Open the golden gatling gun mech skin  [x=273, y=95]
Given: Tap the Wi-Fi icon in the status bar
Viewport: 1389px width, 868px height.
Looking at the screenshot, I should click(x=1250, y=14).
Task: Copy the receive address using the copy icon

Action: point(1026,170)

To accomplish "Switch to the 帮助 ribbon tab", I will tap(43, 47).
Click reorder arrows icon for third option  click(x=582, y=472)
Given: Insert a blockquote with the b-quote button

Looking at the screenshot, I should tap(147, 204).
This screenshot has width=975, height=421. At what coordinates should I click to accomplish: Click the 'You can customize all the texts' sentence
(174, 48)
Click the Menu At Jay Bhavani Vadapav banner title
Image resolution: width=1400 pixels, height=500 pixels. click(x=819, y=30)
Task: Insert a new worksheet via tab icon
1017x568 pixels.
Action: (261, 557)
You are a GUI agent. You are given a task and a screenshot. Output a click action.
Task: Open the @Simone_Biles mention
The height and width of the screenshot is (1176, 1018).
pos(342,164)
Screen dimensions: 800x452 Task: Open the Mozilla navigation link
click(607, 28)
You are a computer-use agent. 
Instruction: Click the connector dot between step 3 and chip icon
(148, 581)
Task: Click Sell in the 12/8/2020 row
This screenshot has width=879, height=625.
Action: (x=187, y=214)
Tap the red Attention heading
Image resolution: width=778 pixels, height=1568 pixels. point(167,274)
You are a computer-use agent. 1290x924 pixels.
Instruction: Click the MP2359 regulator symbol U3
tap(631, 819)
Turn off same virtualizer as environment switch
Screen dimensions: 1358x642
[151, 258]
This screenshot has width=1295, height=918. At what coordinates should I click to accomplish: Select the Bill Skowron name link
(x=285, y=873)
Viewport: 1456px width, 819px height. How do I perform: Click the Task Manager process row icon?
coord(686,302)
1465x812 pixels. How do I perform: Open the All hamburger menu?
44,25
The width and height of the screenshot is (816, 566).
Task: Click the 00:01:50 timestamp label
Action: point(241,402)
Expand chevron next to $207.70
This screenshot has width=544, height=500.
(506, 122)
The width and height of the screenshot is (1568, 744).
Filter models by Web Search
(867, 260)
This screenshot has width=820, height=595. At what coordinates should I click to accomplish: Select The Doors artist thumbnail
- - - - - - -
● **What is expected**
Turn every line of the listing above into a JSON list of strings, one string per line, with blank lines left out.

● **Answer to this task**
[
  "Open the golden gatling gun mech skin  [x=273, y=95]",
  "Given: Tap the Wi-Fi icon in the status bar",
  "Viewport: 1389px width, 868px height.",
  "Looking at the screenshot, I should click(x=1250, y=14).",
  "Task: Copy the receive address using the copy icon",
  "Action: point(1026,170)",
  "To accomplish \"Switch to the 帮助 ribbon tab\", I will tap(43, 47).",
  "Click reorder arrows icon for third option  click(x=582, y=472)",
  "Given: Insert a blockquote with the b-quote button",
  "Looking at the screenshot, I should tap(147, 204).",
  "This screenshot has width=975, height=421. At what coordinates should I click to accomplish: Click the 'You can customize all the texts' sentence",
  "(174, 48)",
  "Click the Menu At Jay Bhavani Vadapav banner title",
  "Image resolution: width=1400 pixels, height=500 pixels. click(x=819, y=30)",
  "Task: Insert a new worksheet via tab icon",
  "1017x568 pixels.",
  "Action: (261, 557)",
  "You are a GUI agent. You are given a task and a screenshot. Output a click action.",
  "Task: Open the @Simone_Biles mention",
  "The height and width of the screenshot is (1176, 1018).",
  "pos(342,164)",
  "Screen dimensions: 800x452 Task: Open the Mozilla navigation link",
  "click(607, 28)",
  "You are a computer-use agent. ",
  "Instruction: Click the connector dot between step 3 and chip icon",
  "(148, 581)",
  "Task: Click Sell in the 12/8/2020 row",
  "This screenshot has width=879, height=625.",
  "Action: (x=187, y=214)",
  "Tap the red Attention heading",
  "Image resolution: width=778 pixels, height=1568 pixels. point(167,274)",
  "You are a computer-use agent. 1290x924 pixels.",
  "Instruction: Click the MP2359 regulator symbol U3",
  "tap(631, 819)",
  "Turn off same virtualizer as environment switch",
  "Screen dimensions: 1358x642",
  "[151, 258]",
  "This screenshot has width=1295, height=918. At what coordinates should I click to accomplish: Select the Bill Skowron name link",
  "(x=285, y=873)",
  "Viewport: 1456px width, 819px height. How do I perform: Click the Task Manager process row icon?",
  "coord(686,302)",
  "1465x812 pixels. How do I perform: Open the All hamburger menu?",
  "44,25",
  "The width and height of the screenshot is (816, 566).",
  "Task: Click the 00:01:50 timestamp label",
  "Action: point(241,402)",
  "Expand chevron next to $207.70",
  "This screenshot has width=544, height=500.",
  "(506, 122)",
  "The width and height of the screenshot is (1568, 744).",
  "Filter models by Web Search",
  "(867, 260)",
  "This screenshot has width=820, height=595. At what coordinates should I click to accomplish: Select The Doors artist thumbnail"
]